The first step in reducing clutter in your life is to look at your spending habits. Much of the stuff that clutters up our houses is stuff we have purchased but don’t really need to. This was a particular downfall of both my grandparents – they both shopped as a hobby. Not that they spent large amounts (my grandfather frequents second-hand bookshops; my grandmother was known by sight at all the second-hand clothes stores in town). But before you buy anything, train yourself to think whether you really need it or want it (The pre-Raphaelite designer William Morris advised that you should own nothing that “you know to be useful or believe to be beautiful). Could you borrow or hire whatever it is? Could you make do with what you already have? Change your habits – retail therapy is bad for your budget and creates clutter.
The next step is to purge out what you don’t need. Don’t try to tackle the whole house at once. Set yourself small target to reach. What about starting with the bathroom cabinet? What about sorting out a drawer in the kitchen? Start on the smaller places and get some satisfaction from doing this before moving on to the big ones like garages.
To de-clutter a target area, begin by pulling everything out and dumping it somewhere you can sort it – on the bench, on the bed, on the kitchen table. Out of the resulting chaos, begin by finding the things that you know you use often – you’ve used it within the last six months (for more season-related things such as Christmas decorations, skis or swimming pool accessories, this use-within period should be extended to a year). Next, get rid of anything broken or out-of-date. If the item is fixable or if it is something that can be used even if it is out of date (clothes or tools), then put this somewhere to give away to charity or a resource recovery centre.

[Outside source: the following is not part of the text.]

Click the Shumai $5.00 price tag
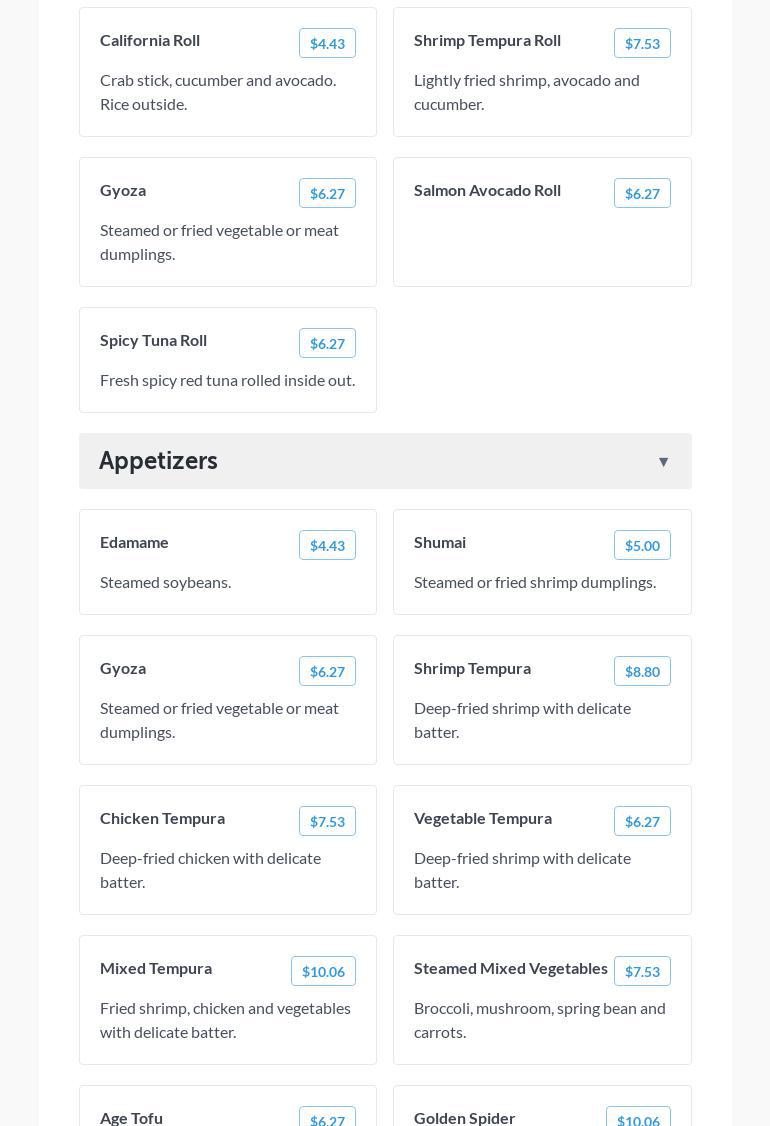 point(642,545)
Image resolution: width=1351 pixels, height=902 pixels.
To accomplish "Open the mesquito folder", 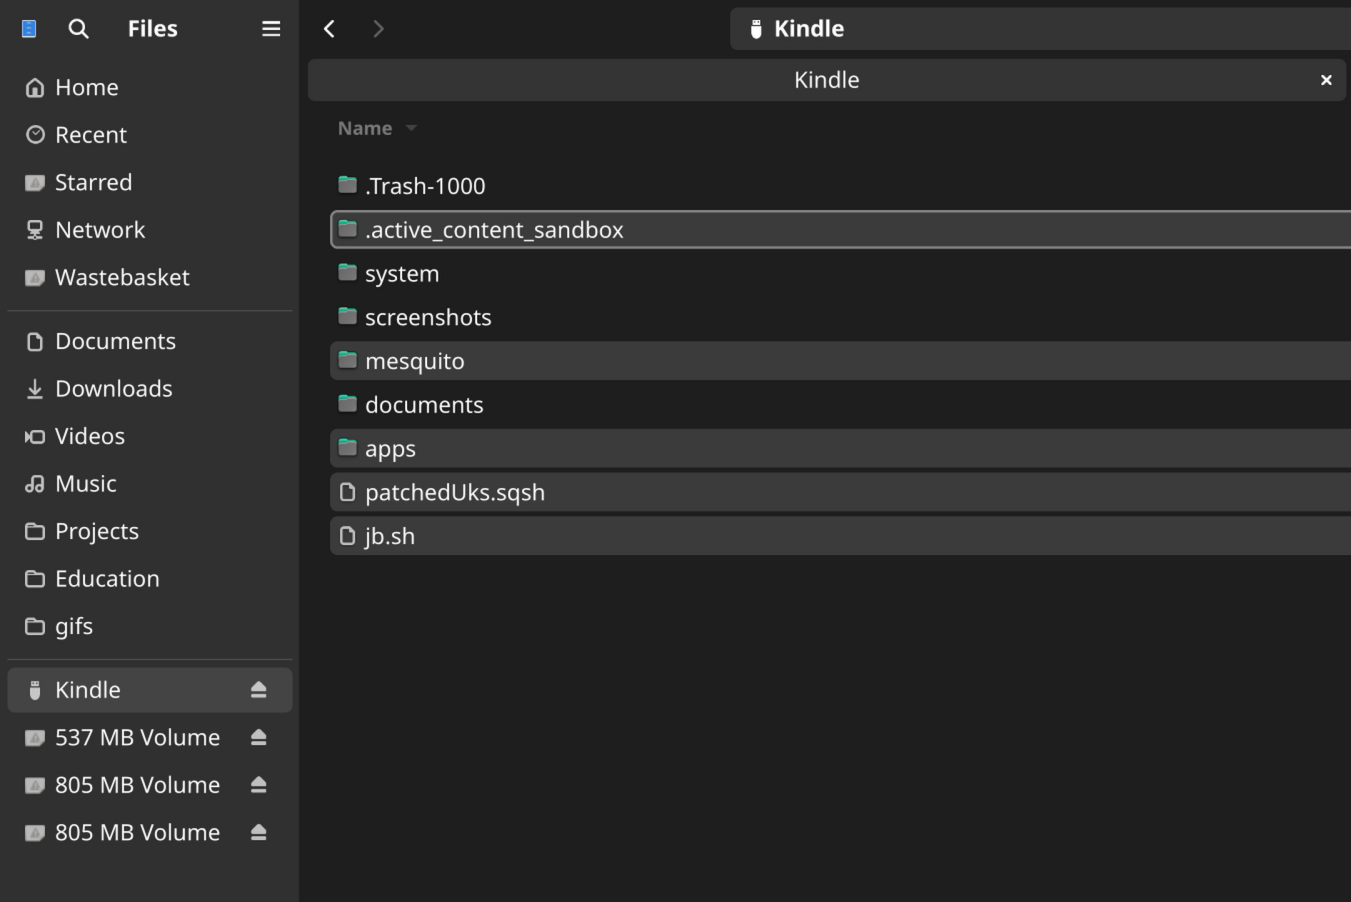I will pos(414,361).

At this point, you may also discover duplicates. For example, you may buy something, believing that you don’t have something when, in fact, you do and the one you own is buried at the back of the cupboard. Or you may find it easier to go down to the shops and buy a new one rather than go to the effort of hunting for the old one. Put the duplicates in the giveaway pile.
Next, get rid of anything you haven’t used for a year (or more). You are unlikely to use it if you haven’t done so within this time. The exception here, however, is items that have sentimental value (e.g. wedding dresses, photos of deceased relatives) or items that you hope you will never have to use but need to keep on hand, such as a first aid kit or emergency medications.
Obviously, you need to throw away rubbish. It’s astonishing how often absolute junk gets stored or kept. I’m always astonishing myself and thinking “What on earth did I keep that for? It’s useless!”.
The biggest trap to beware of when decluttering (and the source of much clutter) is the “it might come in handy” syndrome. The golden rule here is to think what the object, whatever it is, will come in handy for. For example “I’ll keep this old sheet to make polishing rags/bedding for the dog/teaching the children how to sew”. If you can’t think of anything, get rid of it. If you really think it’s useful, take it to a charity or a recycling depot. Also watch the amount of useful stuff you keep. Yes, old ice-cream containers are good for frozen food, but how many do you need to keep? Do you really need fifty?
Have decluttering episodes regularly – this is something that always needs to be done, as humans seem to be inveterate hunter-gatherers who store stuff “just in case”.